Prise de position versus guerre de position

Podemos s’appuie sur la théorie de l’hégémonie revue et corrigée par Laclau, précisément parce que la formation de la gauche radicale de l’Etat espagnol prétend incarner l’idée d’une « social-démocratie de gauche ». C’est d’ailleurs ce qu’a souligné Pablo Iglesias en février dernier au cours d’un entretien télévisé avec Chantal Mouffe. Podemos serait ainsi une social- démocratie de gauche qui s’appuierait sur un ensemble de mouvements qui « ne se définissent pas comme des sujets » ce qui, soit dit au passage, finit par faire des intellectuels les protagonistes principaux du processus politique. En ce sens, d’ailleurs, comme le souligne Meiksins Wood dans son essai de 1986, l’inflation de la composante discursive dans la construction des identités politiques implique de poser la question de « qui sera le porteur du discours. La première réponse, c’est personne. Ou alors tout le monde ». En réalité, ce « personne ou tout le monde », c’est, d’abord, les intellectuels et, ensuite, l’Etat (« tout le monde »). Un Etat qu’Iglesias présente comme « le dernier espoir des pauvres », dans son dialogue avec Chantal Mouffe.
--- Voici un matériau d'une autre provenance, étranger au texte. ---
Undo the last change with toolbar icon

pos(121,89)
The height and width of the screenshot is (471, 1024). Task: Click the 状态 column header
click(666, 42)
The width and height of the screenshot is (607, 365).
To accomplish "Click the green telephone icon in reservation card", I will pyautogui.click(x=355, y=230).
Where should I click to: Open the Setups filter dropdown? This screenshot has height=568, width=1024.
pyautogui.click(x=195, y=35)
Les défenseurs de Syriza et de Podemos pourront arguer, encore et toujours, que la classe ouvrière n’assume pas spontanément la position que les marxistes révolutionnaires prétendent lui attribuer. Mais cet argument refuse de reconnaître que la classe ouvrière est avant tout une classe internationale dont le domaine d’existence ne se limite pas à certains pays d’Europe occidentale où, soit dit au passage, la situation peut être plus défavorable (et ce n’est pas un hasard si « les gauches » dont nous parlons ont le vent en poupe dans ces pays là).

Le caractère hétérogène à échelle internationale de cette classe ouvrière est ce qui permet, au Bangladesh, en Afrique du Sud ou en Chine, alors que dans certains pays la gauche radicale ne lutte même pas conséquemment contre les fermetures d’entreprises, à de nouveaux bataillons de prolétaires de faire leurs armes et, ce faisant, de montrer combien ils n’ont rien d’une classe du passé.
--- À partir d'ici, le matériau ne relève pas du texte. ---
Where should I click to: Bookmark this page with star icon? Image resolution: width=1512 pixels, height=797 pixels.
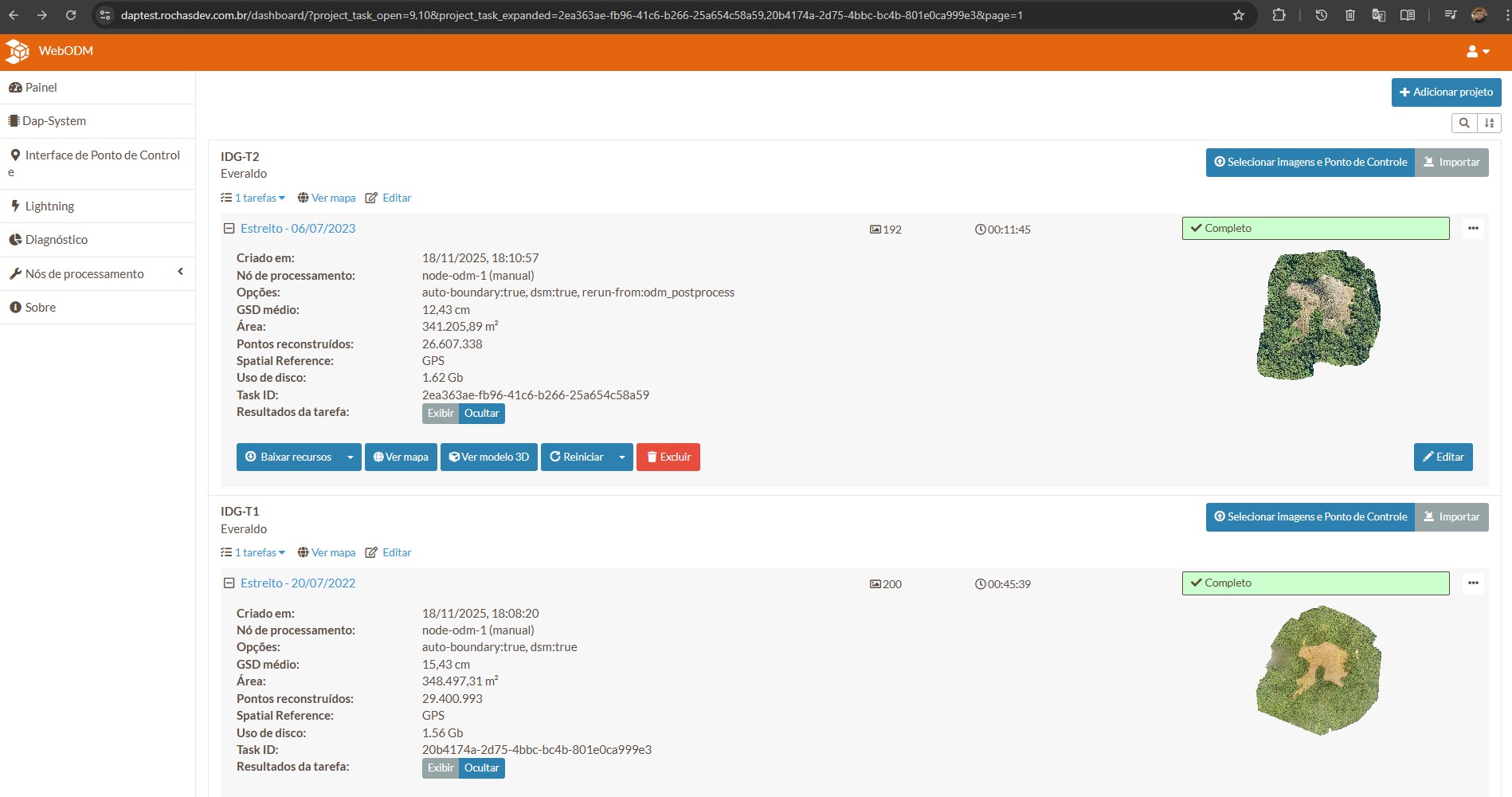pyautogui.click(x=1238, y=15)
Enfin, les partisans de Podemos ou de Syriza, en raison de leur substitutisme du sujet prolétarien, finissent par renoncer à toute réflexion stratégique permettant de mettre en branle la puissance de ce que pourrait être l’hégémonie ouvrière. Ils optent, à l’inverse, pour une logique consistant à « appuyer ce qui existe » au sein du spectre de la gauche réformiste réellement existante.

En ce sens, avec cet esprit althussérien, en sus de leur politique centrée sur les manœuvres « par en haut » au lieu de viser à la mobilisation « par en bas » et de leur vision rétrospectivement modérée de la poussée ouvrière et populaire des années 1970 (à savoir un eurocommunisme sans 1968, précisément), Syriza et Podemos sont tributaires d’une « théorie » héritière de cette « gauche sans sujet » qui postule une nécessaire « prise de position » sans « guerre de position ». En définitive, un couteau sans lame. Et, de surcroît, sans manche.